Seeing Rufus with all the trademark Nomura belts and buckles was a bit cheesy, but then the whole game goes to brand new characters, new beings, and a timeline twist of fate Kingdom Hearts shenanigans style that will make you overthink what you knew, or what you thought you knew, and who this person really is, or these beings trying to stop the intervention of beings intervening with time and fate. Sound ridiculous? Well, it could be that I just made all of that up off the top of my head. Or that Nomura made all of that up because HE DID. I wish I was kidding here folks. That is really my only big complaint here. And it goes further than that, but I refuse to spoil anything. Some of my friends who are fans of the original are fine with it. And that’s completely alright. But I am just not. So much that I might make a separate article about how dumb I think this move is. But, I am not Tetsuya Nomura, and in the grand scale, it might pay off in ways I haven’t thought about. So my gripes are that, some texture issues, and the occasional drawn out battle. Over all, I enjoyed this game.

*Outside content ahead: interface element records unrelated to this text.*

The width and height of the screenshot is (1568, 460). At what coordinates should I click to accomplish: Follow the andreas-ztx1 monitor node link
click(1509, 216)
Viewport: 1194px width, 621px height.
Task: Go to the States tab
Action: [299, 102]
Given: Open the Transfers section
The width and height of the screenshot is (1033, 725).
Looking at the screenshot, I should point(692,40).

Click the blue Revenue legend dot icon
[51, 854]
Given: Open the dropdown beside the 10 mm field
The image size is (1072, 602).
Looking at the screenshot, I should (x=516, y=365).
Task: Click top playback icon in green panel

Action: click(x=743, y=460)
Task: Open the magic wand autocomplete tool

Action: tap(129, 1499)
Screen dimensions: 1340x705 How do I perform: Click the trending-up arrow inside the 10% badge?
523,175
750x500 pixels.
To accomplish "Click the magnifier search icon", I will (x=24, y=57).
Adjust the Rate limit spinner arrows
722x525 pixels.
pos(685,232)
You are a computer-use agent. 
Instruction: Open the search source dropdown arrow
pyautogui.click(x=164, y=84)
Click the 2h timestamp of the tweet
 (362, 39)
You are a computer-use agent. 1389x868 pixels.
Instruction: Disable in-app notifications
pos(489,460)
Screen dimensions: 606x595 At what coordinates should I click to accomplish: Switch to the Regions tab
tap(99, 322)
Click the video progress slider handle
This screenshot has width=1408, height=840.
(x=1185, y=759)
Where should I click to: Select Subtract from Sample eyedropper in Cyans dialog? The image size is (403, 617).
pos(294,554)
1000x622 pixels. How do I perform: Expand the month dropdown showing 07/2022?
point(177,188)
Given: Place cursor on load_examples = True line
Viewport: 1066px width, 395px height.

If you are a fan of the original, or have never played it, I would still suggest Final Fantasy VII Remake. There is plenty for everyone here, including post game stuff to do, and a hard mode that looks very intense. And at the end of the day, regardless of my complaints, you get a very high caliber game made with the love and respect it deserves. And I can’t wait to play the future parts of the game, barring Cloud starting to sport clown shoes and has to save people’s hearts.

8.7

Good

  • We have finally made it this far, no longer in the April Fools' abyss.
  • The graphics are just so good! Which if you remember the original, they were also pretty groundbreaking for consoles.
  • The soundtrack is so much fun, hearing so many variations of each track.
  • A nice mixture of real time and turn based, making for a very fun, and very busy battle system.

Bad

  • Occasionally textures have problems popping in, but I think that will be fixed in the future.
  • The new additions can be too silly, and almost takes away more than it adds to the game.
  • Kingdom Hearts 2.5HD Remix 1/2 Machina Belt Buckle Zipper Extraction/358 Days Birth By Sephiroth is just not needed in this story. At all.